**Provided text**
+-------+

I think you need to ask yourself if you really want this bird and are willing to put in the time to tame him, etc. People on the forum I know will try to help you as much as they can but in the end, obviously, it comes down to what you're able to do. I think people have a misconception that birds, because they live in a cage, aren't work. And that's not true. I'm not sure where you live but where I am cockatiels seem to be in pretty high demand and you could probably find a new home for him fairly easily if you don't have the time for him. Please think about what is best for the tiel. I'm sure your intentions are good but sometimes peopel aren't the right owners. I think you need to work on building trust with your tiel. If you go under training and bonding there is a taming sticky. I would suggest starting there.


----------



## RedQueen (Feb 21, 2012)

+-------+

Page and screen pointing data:
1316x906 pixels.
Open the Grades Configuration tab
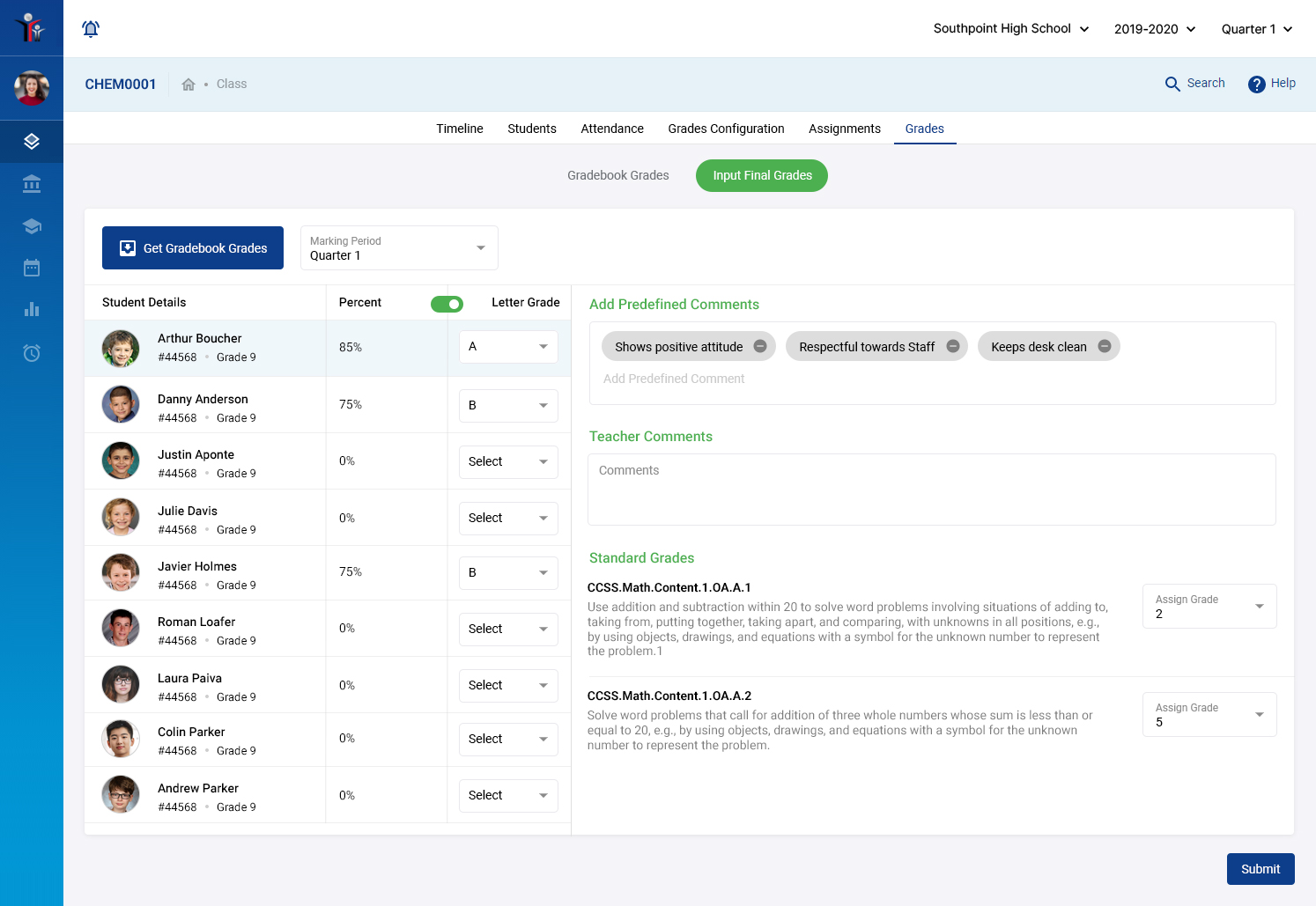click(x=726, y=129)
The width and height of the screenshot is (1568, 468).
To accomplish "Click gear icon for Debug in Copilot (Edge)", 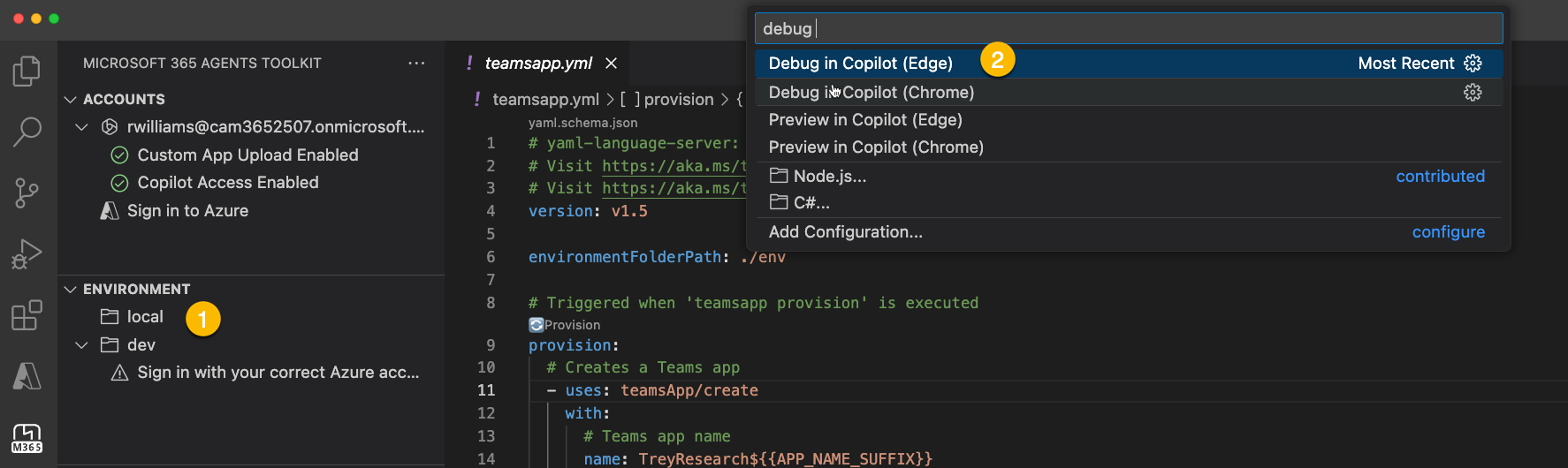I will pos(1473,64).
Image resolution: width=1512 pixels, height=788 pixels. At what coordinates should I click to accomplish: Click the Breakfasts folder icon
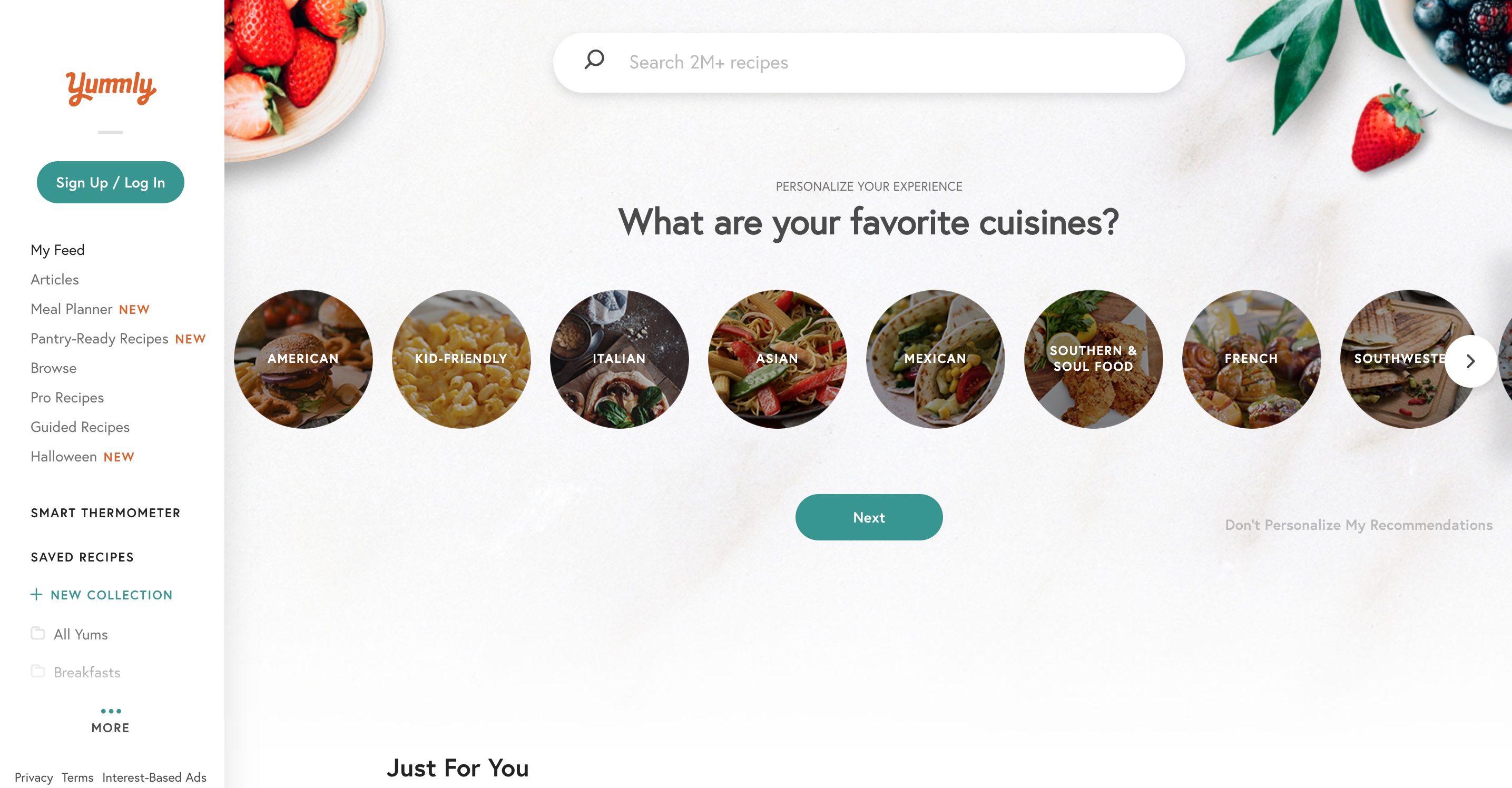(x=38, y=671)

+-------+

**To do**
#1 Please transcribe the stretch of the cockatiel forum post from "I think you need to ask" through "(Feb 21, 2012)".
#2 Go on with the cockatiel forum post from the point where it stops.
These records were drawn from a separate source.

**Answers to the tasks**
#1
I think you need to ask yourself if you really want this bird and are willing to put in the time to tame him, etc. People on the forum I know will try to help you as much as they can but in the end, obviously, it comes down to what you're able to do. I think people have a misconception that birds, because they live in a cage, aren't work. And that's not true. I'm not sure where you live but where I am cockatiels seem to be in pretty high demand and you could probably find a new home for him fairly easily if you don't have the time for him. Please think about what is best for the tiel. I'm sure your intentions are good but sometimes peopel aren't the right owners. I think you need to work on building trust with your tiel. If you go under training and bonding there is a taming sticky. I would suggest starting there.


----------



## RedQueen (Feb 21, 2012)

#2
> I am the one who is worried most, that why I came to this forum. I did read those threads. I did not find the food bird likes i gave him melons, strawberries, oranges, mandarins, blueberries, salad leafs, dill and so on. He only eats the bird mix from shop.


You need to do more research. Tiels are not really fruit eaters. Try millet if you want to give him a treat. You can find millet in any pet shop that has bird stuff.


----------



## Arisu (Jun 8, 2012)

its not really an animal abuse if i hit him so he would let go of my finger. and i trowed things which were the scarf and towel, above hes cage. he has food, he has water, he has vet as needed. which part is animal abuse here. 
hes not bored, he had me and tv around him all day. I thought maybe he has too much energy, but he wouldn't fly either, he run under bed and was hissing at me. So i had to catch him with a towel to put back into cage, but he bit through it and my finger all together and wouldn't let it go.
He don't scream when none is at home, which happens when i am gone to study or work.
i never said i am giving my bird away or that is burden.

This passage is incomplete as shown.